- Задание -
Ответьте на вопросы по тексту о Первой мировой войне, помечая ответы так же, как вопросы.
(a) Какие две войны, кроме Балканских, названы в тексте войнами, в которых дух рыцарства еще не угас?
(b) Как называлась пьеса, которую поставил Мамонт Дальский?
(c) Какова максимальная цифра призванных на фронт, которую доводилось встречать отвечающему?

- Страница -
Между тем Балканские войны 1912–1913 годов показали, что уровень взаимного ожесточения людей непомерно высок. И того духа рыцарства, которым в той или иной степени были отмечены предыдущие военные конфликты, практически не осталось. Если мы возьмем Франко-прусскую войну 1870–1871-х, то увидим, что дух рыцарства тогда еще не угас. Тем же была отмечена Русско-японская война: противники уважали друг друга, стремились воевать по неписаным «правилам». Однако ХХ век все изменил: появилось стремление нарушить международные конвенции о запрещении «бесчеловечных» видов оружия.

— А как стремились расчеловечить противника? Каковы были механизмы тогдашней информационной войны?

— Издавался, допустим, в России журнальчик (было выпущено несколько номеров) под названием «Немец, перец, колбаса». На обложке — испитая физиономия в окружении сосисок. А известный актер Мамонт Дальский поставил на сценических подмостках пьесу под названием «Позор Германии». Там он изображал вечно пьющих, непросыхающих немецких офицеров, которые даже оружие держать в руках не в состоянии. Впрочем, во Франции было еще похлеще: там распускали слухи, что все немки вонючие и физически отвратительные. В Германии говорили, что все француженки — проститутки, и прочую чепуху. Распространялись карикатуры, на которых кайзеровские солдаты изображались накалывающими бельгийских младенцев на штыки. Многие этому верили.

«Каков был удельный вес крестьян в императорской армии? Думаю, никак не меньше 83 процентов» «Каков был удельный вес крестьян в императорской армии? Думаю, никак не меньше 83 процентов» Фото: Общественное достояние, ru.wikipedia.org

«В Российской императорской армии в генеральских и офицерских должностях было очень много этнических немцев»

— Говорят, что именно Первая мировая война вовлекла широкие массы российского крестьянства в политическую жизнь. А сколько всего было призвано на фронт крестьян в результате мобилизаций?

— Цифры по этому поводу называются разные: порой невозможно отделить плановые показатели от реальной картины. Максимальная цифра, которую мне доводилось встречать, — 15,5 миллиона человек, из них большинство — российские крестьяне, надевшие солдатские шинели.

В первое время, надо признать, на фронт поспешно забирали и рабочих. В ряде случаев целые заводы и предприятия оказывались без квалифицированной рабочей силы. Почему так получилось? Потому что военные чиновники стремились побыстрее провести мобилизацию. А ведь крестьян быстро не призовешь — поэтому и забривали городской пролетариат. Все это привело к тому, что в промышленности сложилась тяжелая ситуация, хотя, надо сказать, ее достаточно быстро преодолели. Правда, без негативных последствий не обошлось: на военные заводы пришли необученные крестьянские парни, не говоря уже о людях, стремящихся избежать фронта.

- Представленные данные -
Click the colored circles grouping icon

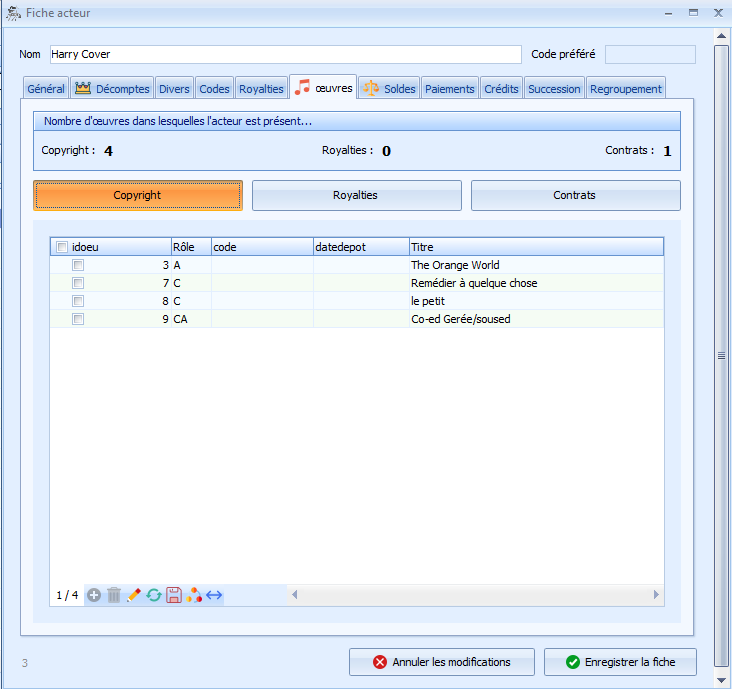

- Результат выполнения -
(a) Франко-прусская война 1870–1871 годов и Русско-японская война.
(b) «Позор Германии».
(c) 15,5 миллиона человек.